CTA honors Farrell

This story appears in the CTA 2012 feature series. View the full series.

This year's Call To Action Leadership Award went to Franciscan Sr. Pat Farrell. She accepted the award Saturday morning at the organization's national conference in Louisville, Ky.

In an email to Call To Action supporters, CTA's executive director Jim FitzGerald said that Farrell is "a model of the best of Catholic leadership: where leaders invite communal discernment of the signs of the times in light of the gospel – and are not afraid to follow where the Spirit leads."

Farrell was president in April when the Congregation for the Doctrine of the Faith released its doctrinal assessment on the Leadership Conference of Women Religious. She currently holds the past president position of LCWR.

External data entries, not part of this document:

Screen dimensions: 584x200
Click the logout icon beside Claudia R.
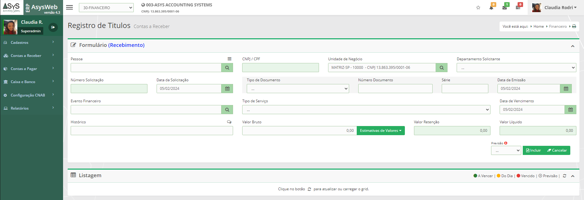(x=53, y=27)
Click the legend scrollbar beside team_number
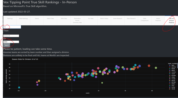Screen dimensions: 178x98 (177, 65)
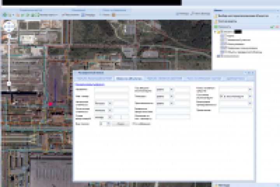Screen dimensions: 280x187
Task: Open the first dropdown in the dialog's middle column
Action: 172,89
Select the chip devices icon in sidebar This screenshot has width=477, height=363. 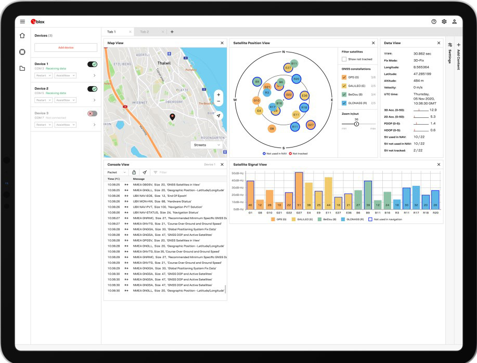pyautogui.click(x=22, y=52)
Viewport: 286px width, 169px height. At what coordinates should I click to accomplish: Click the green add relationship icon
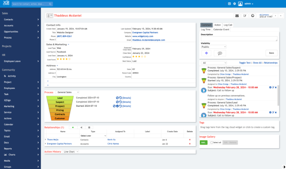click(73, 127)
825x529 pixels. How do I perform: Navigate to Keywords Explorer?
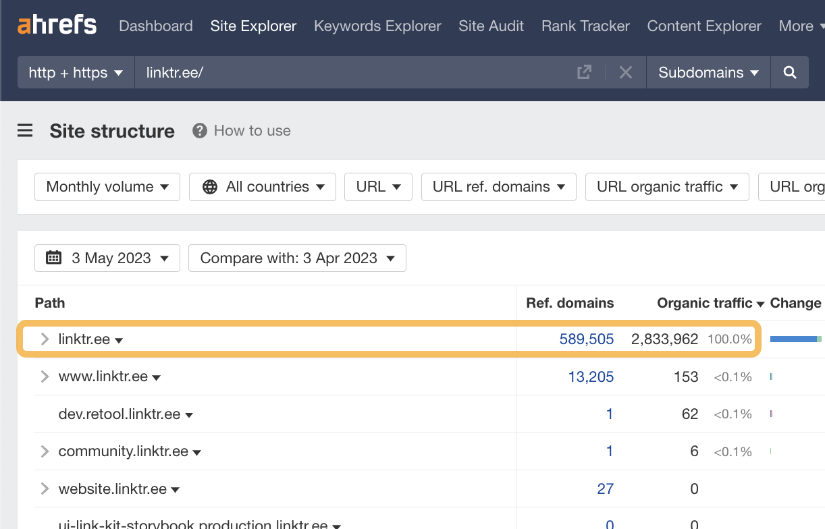[x=377, y=26]
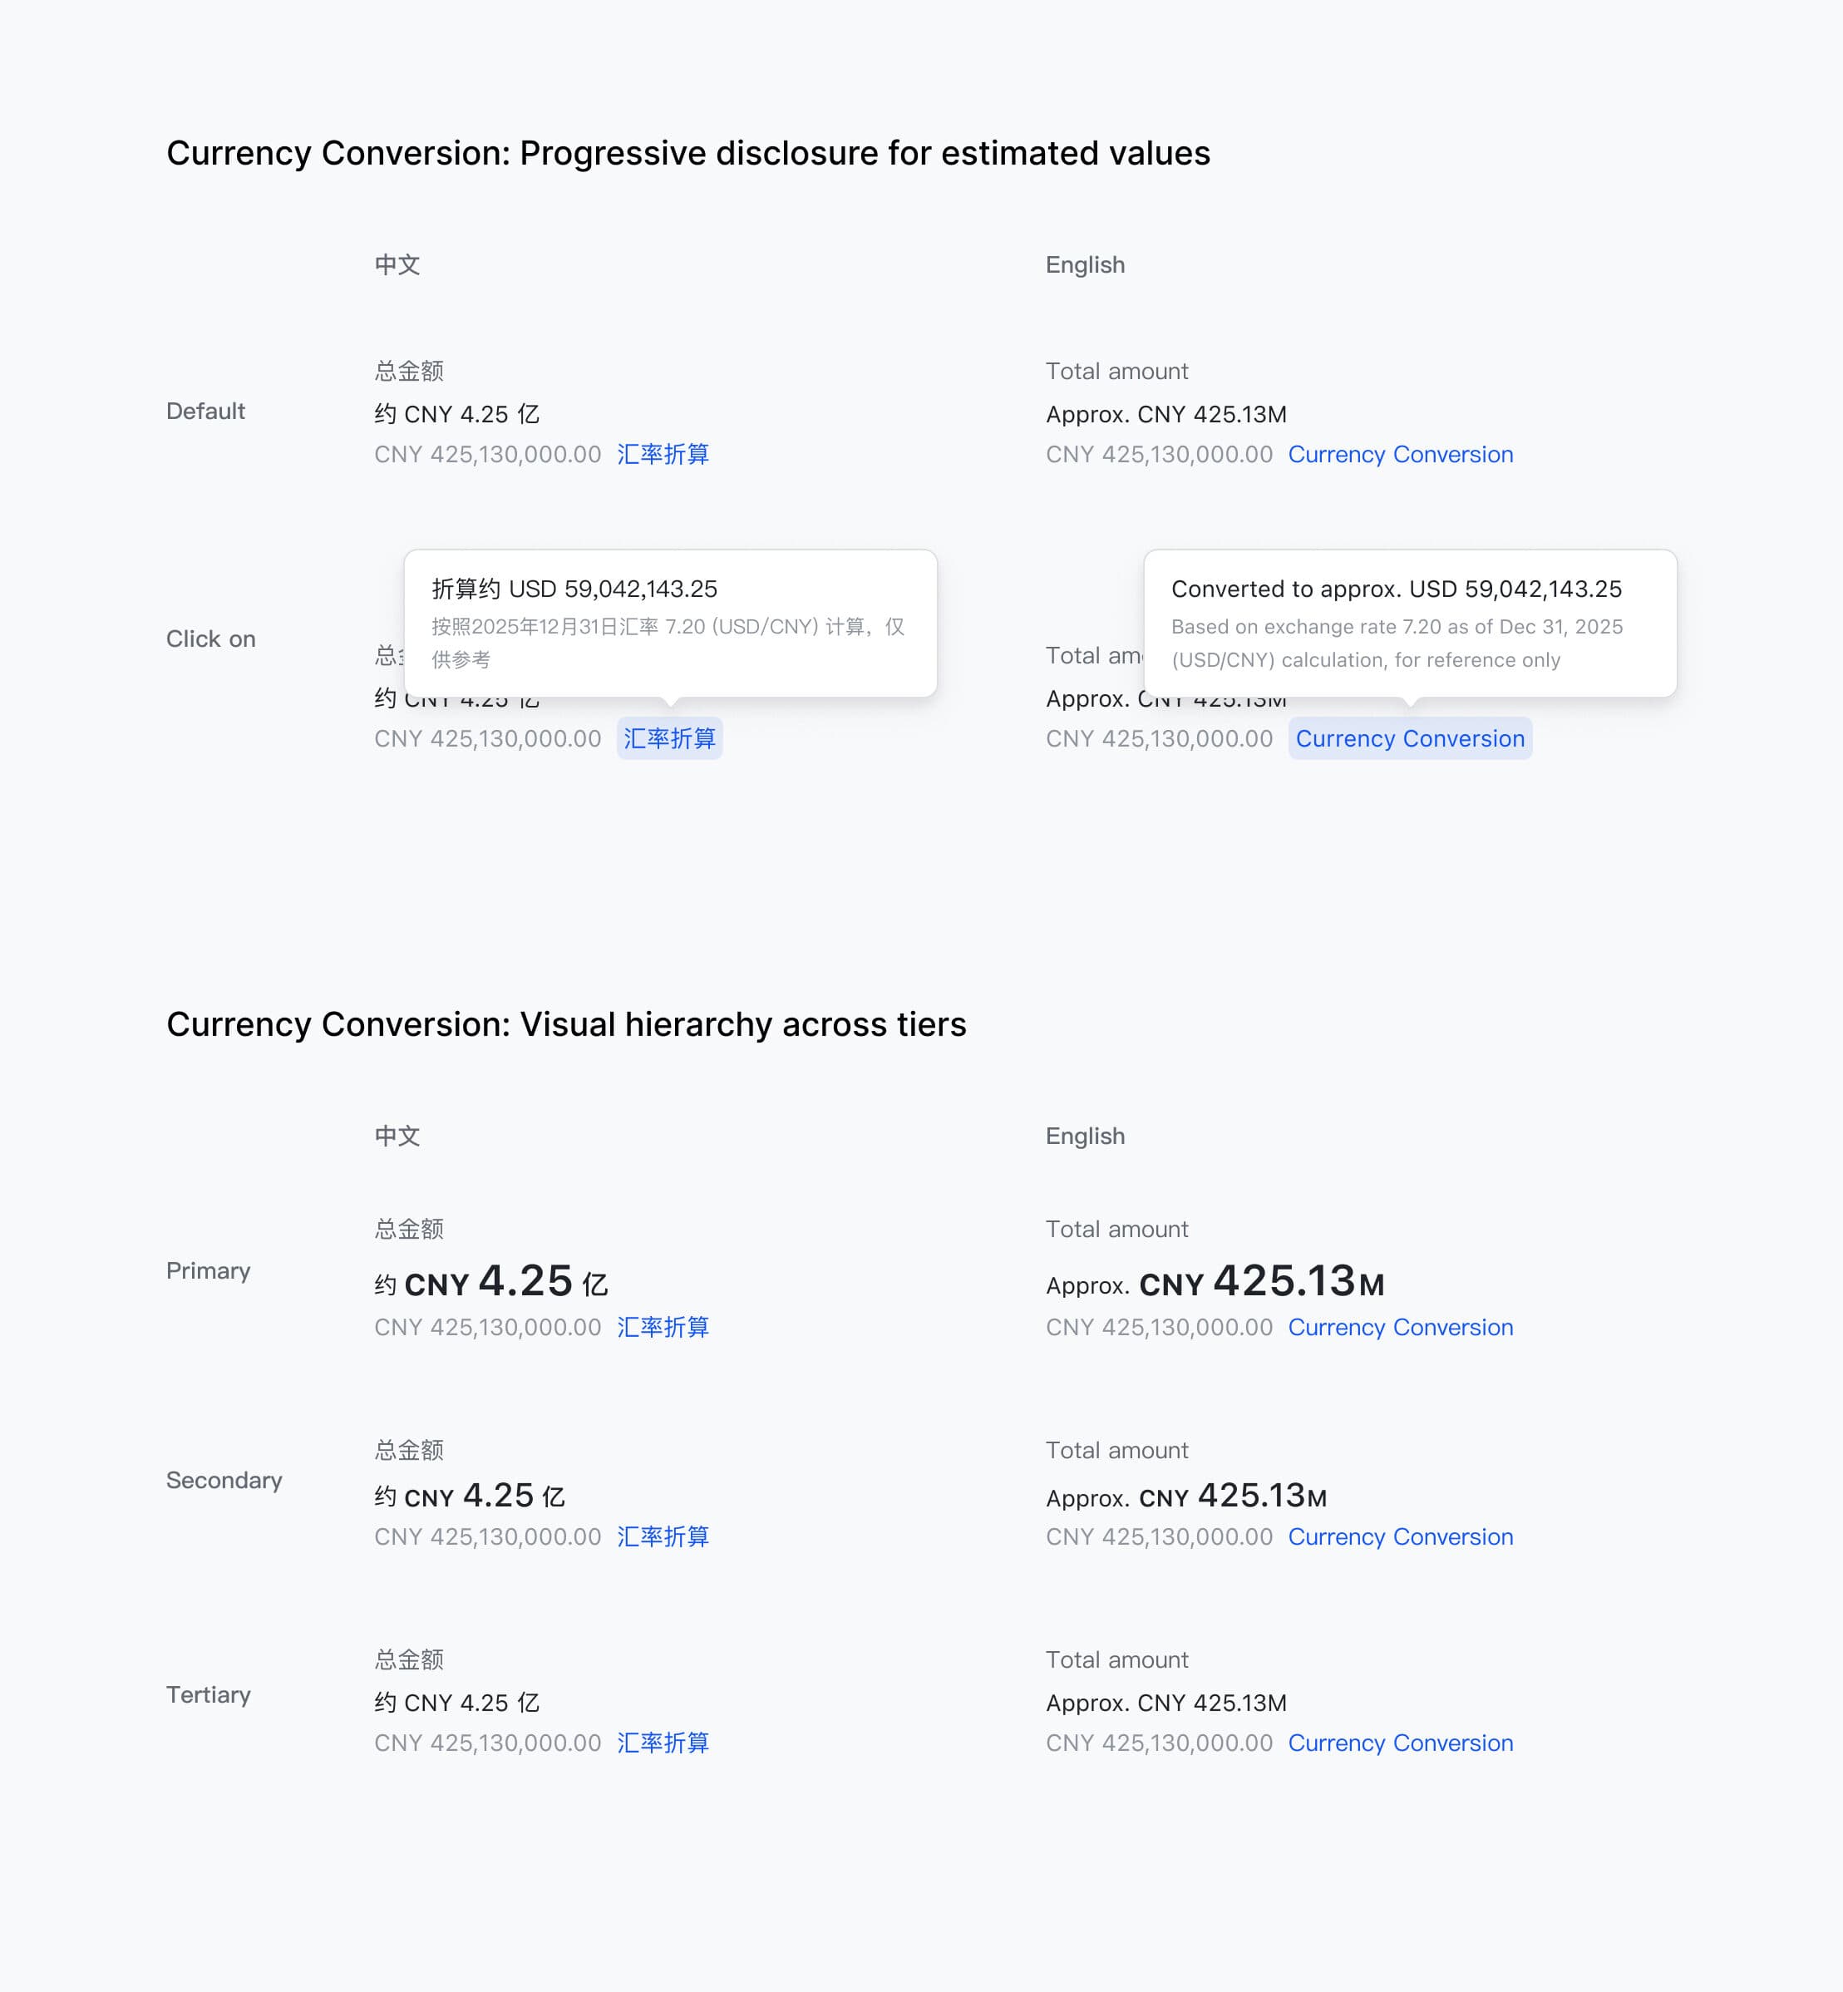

Accepting the award Saturday, she thanked CTA supporters in the crowd for "this recognition of LCWR which I have to say is my deep, deep privilege to represent."

"Your solidarity with women religious has been overwhelmingly significant for us and for the church. So please hear in my own expression of gratitude the voices of thousands of women religious all over the country who are very appreciative of your gestures of encouragement: the vigils, the prayers, the letters. You have spoken. You have stood with us. You have affirmed and strengthened us and that has made all the difference."

"I'm also very confident that I speak for women religious around the country in assuring you that we also stand with you … that we walk side by side with the laity in our common effort to discern our way forward in our church. And how could it be otherwise? We share the same universal call to holiness declared at Vatican II."

Even in weariness, listen just as the suffering servant in the Book of Isaiah does, she said.

"I believe that God's future is revealed to us precisely when the path is not clear. When there is no apparent way forward, perhaps the only way is down, to a place of deeper listening. That's what this moment asks of us."

Farrell called for continual discernment on what is most essential, and that "[w]e need to return again and again into the probing thoughtfulness of scripture, of the study of theology, and of genuine conversation with each other. We have work to do. The task of transformation -- and it's nothing less than that -- is neither quick nor easy. It needs the effort of every morning of every day."